Ingredients
Equipment
Method
- Place the spiral-cut ham in your crockpot, cut side down. Trim if necessary to fit while maintaining shape.
- In a medium bowl, whisk together brown sugar, pineapple juice, honey, Dijon mustard, soy sauce, cinnamon, cloves, and black pepper until smooth.
- Pour half of the glaze mixture over the ham, ensuring it gets between the spiral cuts and coats the surface evenly.
- Cover and cook on low for 4-6 hours for a pre-cooked ham, or until heated through and internal temperature reaches 140°F.
- During the last hour of cooking, baste the ham with the remaining glaze mixture and add the drained crushed pineapple around the ham.
- In a small bowl, mix cornstarch and water to create a slurry. Remove the ham and transfer cooking juices to a saucepan.
- Bring the juices to a boil and whisk in the cornstarch slurry.
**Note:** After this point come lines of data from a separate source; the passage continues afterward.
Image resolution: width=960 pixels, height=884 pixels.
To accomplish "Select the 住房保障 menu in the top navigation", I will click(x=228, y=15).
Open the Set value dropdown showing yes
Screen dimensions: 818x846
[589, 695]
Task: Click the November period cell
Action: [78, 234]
Cook for 2-3 minutes until thickened into a glossy glaze.
- Brush the thickened glaze over the ham before serving, reserving extra glaze for serving alongside the sliced ham.
Notes
For best results, choose a spiral-cut ham that fits comfortably in your crockpot. The glaze can be made ahead and stored in the refrigerator for up to 3 days. Leftover ham keeps for 4 days refrigerated.